So, his ABA consultant told me she'd go sit in on a class to see how Hutton is at school, and to come up with solutions for our big problem. And his ABA therapist (the one who comes to our home) told me she'd be happy to help Hutton at school. Well, that's nice and all, and I guess an extra $100 a week isn't that much to spend if she helps Hutton behave in class. All the same, I think there should be some way to get this solved without me having to pay someone to sit with Hutton in school and make sure he doesn't throw blocks or clear off his desk when he doesn't want to do his work. Sigh.

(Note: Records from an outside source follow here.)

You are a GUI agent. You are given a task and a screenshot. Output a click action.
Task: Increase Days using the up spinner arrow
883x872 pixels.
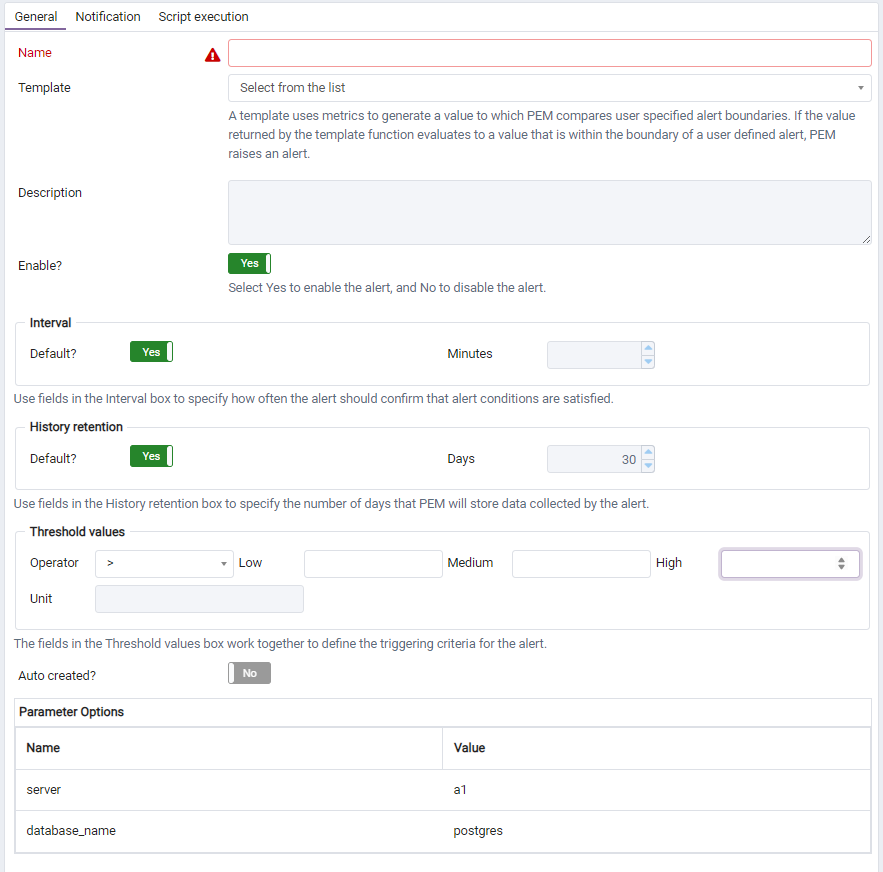648,452
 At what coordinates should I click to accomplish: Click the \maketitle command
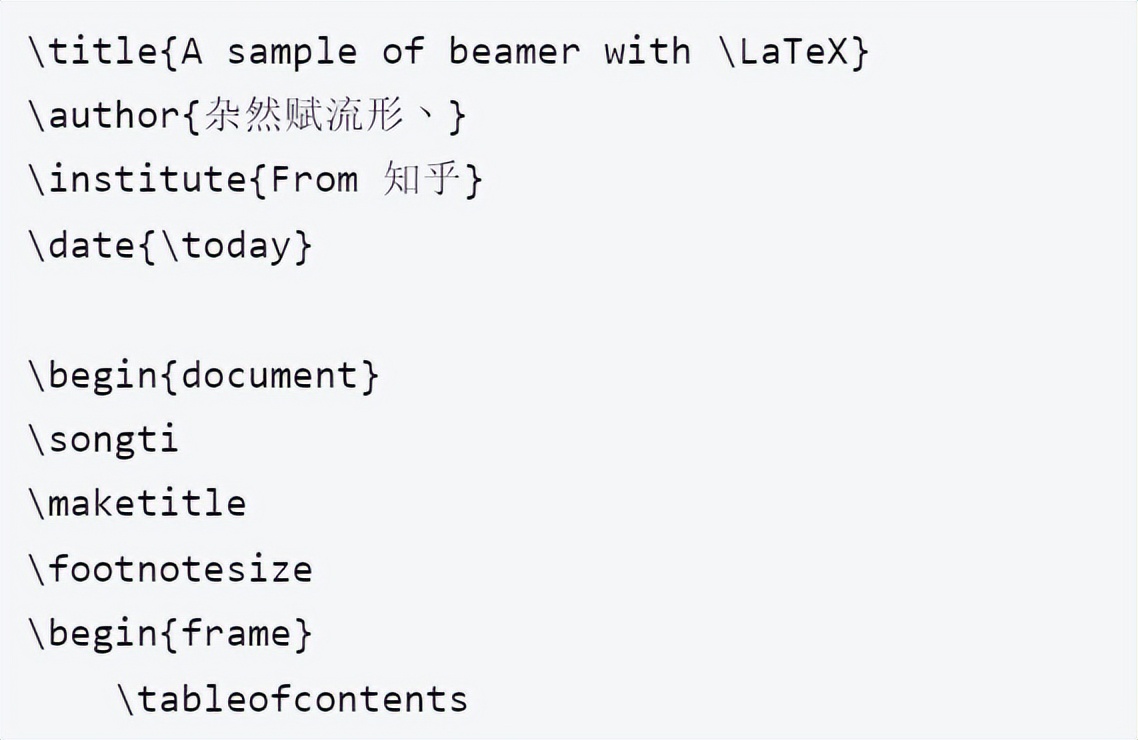[x=138, y=503]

After we ate lunch, we were driving home across the 520 bridge over Lake Washington, and I started singing along to R.E.M.'s "Shiny, Happy People" on the radio. I thought if I sang, Hutton might listen to the words and think it was a fun song. I kept looking at him in the rearview mirror, and soon he and Harrison were both asleep, and I started to cry as I was singing. You wouldn't think it possible to cry while singing the words, "Happy! Happy!" but it is.

Friday night Hubby and I watched lots of good, funny TV (caught up on "The Daily Show" and "The Colbert Report" from earlier in the week) and I felt better.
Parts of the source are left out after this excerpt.